Probably the most significant omission is one of the outcome measures, the step test: “time to take 20 steps, (or number of steps taken, if this is not achieved) and maximum heart rate reached on a step-test”[1].

Another omission is the number of patients who satisfy the CDC CFS criteria [3] which they also announced they would measure (along with the Oxford criteria and London ME criteria). The CDC criteria remain the most widely used research criteria and many researchers and clinicians would be interested to know the proportion of the cohort who satisfied this set of criteria.

Of course, even when we are told how many people satisfied the London ME criteria, we are not given information about how they fared following the interventions. Just because the trial was largely unsuccessful (the protocol paper said: "the primary outcome point is 70 weeks"), does not mean such data is not of interest. For example, the ME patients in the pragmatic rehabilitation arm of the trial could have done worse at 20 weeks – there is certainly a large increase in the standard deviation of the Chalder Fatigue Scale scores at that stage.

The paper doesn’t make clear whether data from some of the other measures will be published in the future: “CALPAS measure of therapeutic alliance” (which was measured at three time points), “Visual analogue scale: treatment expectation”, “Symptom interpretation questionnaire”, “Brief social support measure” [5], “Brief Supportive Listening (SL) process measure” (self-report questionnaire (SRQ)) and “Brief belief measure” (SRQ)].

Given the cost of this trial to the taxpayer [1.3m was the figure previously reported on the National Research Register (NRR) website[6]], it would be useful if all the data was made available.

References:

[1] Wearden AJ, Riste L, Dowrick C, Chew-Graham C, Bentall RP, Morriss RK, Peters S, Dunn G, Richardson G, Lovell K, Powell P. Fatigue Intervention by Nurses Evaluation--the FINE Trial. A randomised controlled trial of nurse led self-help treatment for patients in primary care with chronic fatigue syndrome: study protocol. [ISRCTN74156610]. BMC Med. 2006 Apr 7;4:9.

[2] Wearden AJ, Dowrick C, Chew-Graham C, Bentall RP, Morriss RK, Peters S, Riste L, Richardson G, Lovell K, Dunn G; Fatigue Intervention by Nurses Evaluation (FINE) trial writing group and the FINE trial group. Nurse led, home based self help treatment for patients in primary care with chronic fatigue syndrome: randomised controlled trial. BMJ. 2010 Apr 23;340:c1777. doi: 10.1136/bmj.c1777.

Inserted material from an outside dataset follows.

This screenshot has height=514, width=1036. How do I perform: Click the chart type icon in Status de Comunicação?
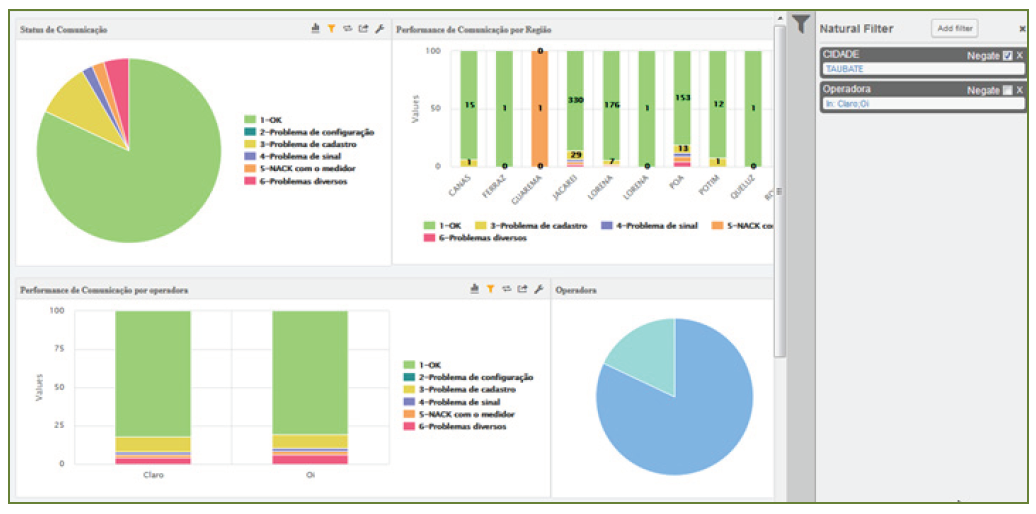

[3] Fukuda K, Straus S, Hickie I, Sharpe M, Dobbins J, Komaroff A, The International Chronic Fatigue Syndrome Study Group: The chronic fatigue syndrome: A comprehensive approach to its definition and study. Ann Int Med 1994, 121:953-959.

[4] Gaston L, Marmar C: The California Psychotherapy Alliance Scales. In The Working Alliance: Theory, research and practice. Edited by: Horvath A, Greenberg L. Toronto: John Wiley & Sons; 1994:85-108.

[5] Dalgard O, Bjork S, Tambs K: Social support, negative life events and mental health. Br J Psychiatry 2005, 166:29-34.